Pages pinned without FOLL_LONGTERM remain in the CMA and may possibly be
the source or destination of a pending DMA transfer.

Although there is no clear specification how long a page may be pinned
without FOLL_LONGTERM, pinning without the flag shows an intent of the
caller to only use the memory for short-lived DMA transfers, not a
transfer initiated by a device asynchronously at a random time in the
future.

Add a delay of CMA_DMA_TIMEOUT_SEC seconds before starting the kdump
kernel, giving such short-lived DMA transfers time to finish before the
CMA memory is re-used by the kdump kernel.

Set CMA_DMA_TIMEOUT_SEC to 10 seconds - chosen arbitrarily as both a huge
margin for a DMA transfer, yet not increasing the kdump time too
significantly.

Link: https://lkml.kernel.org/r/aEqpgDIBndZ5LXSo@dwarf.suse.cz
Signed-off-by: Jiri Bohac <jbohac@suse.cz>
Acked-by: David Hildenbrand <david@redhat.com>
Cc: Baoquan He <bhe@redhat.com>
Cc: Dave Young <dyoung@redhat.com>
Cc: Donald Dutile <ddutile@redhat.com>
Cc: Michal Hocko <mhocko@suse.cz>
Cc: Philipp Rudo <prudo@redhat.com>
Cc: Pingfan Liu <piliu@redhat.com>
Cc: Tao Liu <ltao@redhat.com>
Cc: Vivek Goyal <vgoyal@redhat.com>
Signed-off-by: Andrew Morton <akpm@linux-foundation.org>

kdump, documentation: describe craskernel CMA reservation

Describe the new crashkernel ",cma" suffix in Documentation/

Link: https://lkml.kernel.org/r/aEqpQwUy6gqSiUkV@dwarf.suse.cz
Signed-off-by: Jiri Bohac <jbohac@suse.cz>
Cc: Baoquan He <bhe@redhat.com>
Cc: Dave Young <dyoung@redhat.com>
Cc: David Hildenbrand <david@redhat.com>
Cc: Donald Dutile <ddutile@redhat.com>
Cc: Michal Hocko <mhocko@suse.cz>
Cc: Philipp Rudo <prudo@redhat.com>
Cc: Pingfan Liu <piliu@redhat.com>
Cc: Tao Liu <ltao@redhat.com>
Cc: Vivek Goyal <vgoyal@redhat.com>
Signed-off-by: Andrew Morton <akpm@linux-foundation.org>

kdump: implement reserve_crashkernel_cma

reserve_crashkernel_cma() reserves CMA ranges for the crash kernel.
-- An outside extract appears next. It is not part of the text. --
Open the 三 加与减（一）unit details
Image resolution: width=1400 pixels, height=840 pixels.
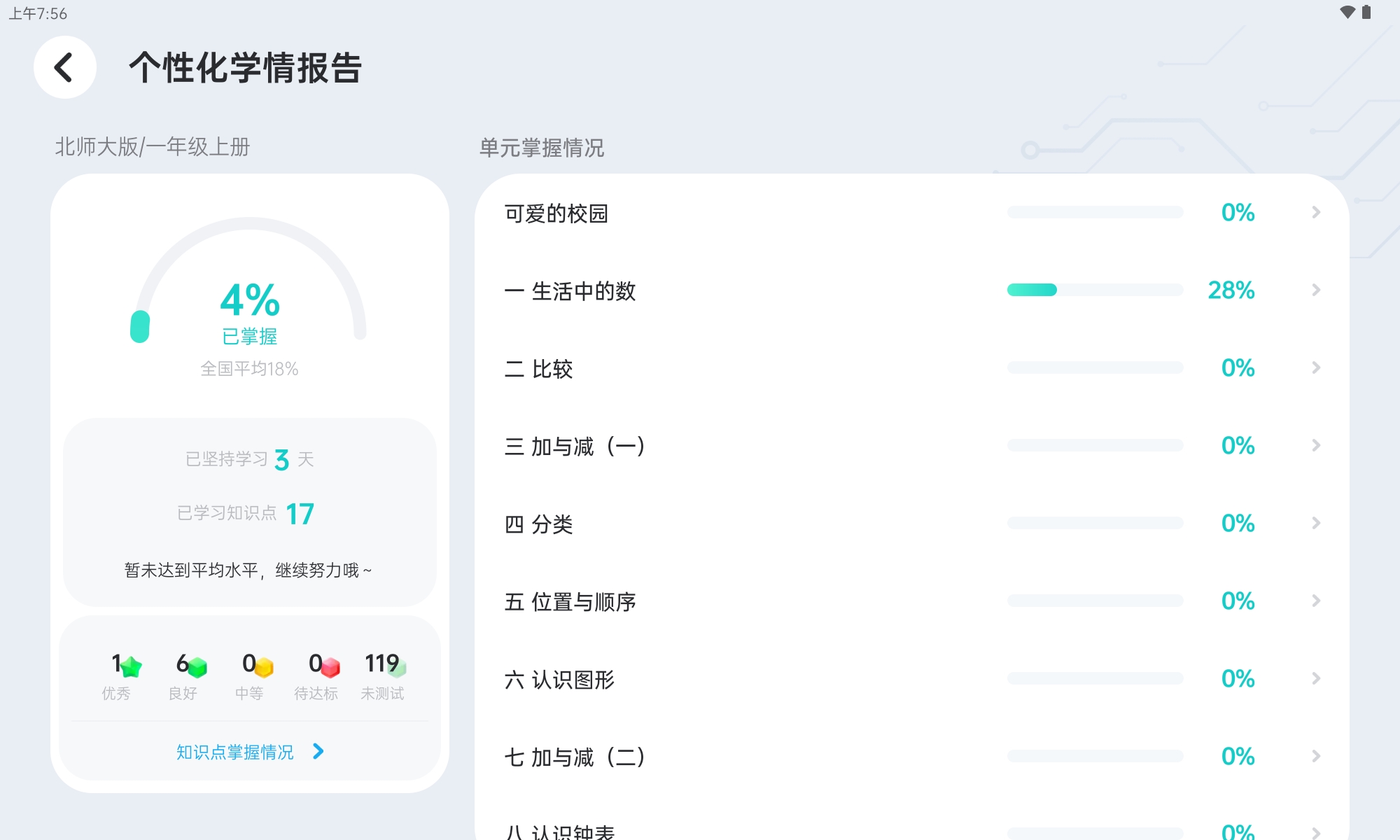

If
allocating the requested size fails, try to reserve in smaller blocks.

Store the reserved ranges in the crashk_cma_ranges array and the number of
ranges in crashk_cma_cnt.

Link: https://lkml.kernel.org/r/aEqpBwOy_ekm0gw9@dwarf.suse.cz
Signed-off-by: Jiri Bohac <jbohac@suse.cz>
Cc: Baoquan He <bhe@redhat.com>
Cc: Dave Young <dyoung@redhat.com>
Cc: David Hildenbrand <david@redhat.com>
Cc: Donald Dutile <ddutile@redhat.com>
Cc: Michal Hocko <mhocko@suse.cz>
Cc: Philipp Rudo <prudo@redhat.com>
Cc: Pingfan Liu <piliu@redhat.com>
Cc: Tao Liu <ltao@redhat.com>
Cc: Vivek Goyal <vgoyal@redhat.com>
Signed-off-by: Andrew Morton <akpm@linux-foundation.org>

Add a new optional ",cma" suffix to the crashkernel= command line option

Patch series "kdump: crashkernel reservation from CMA", v5.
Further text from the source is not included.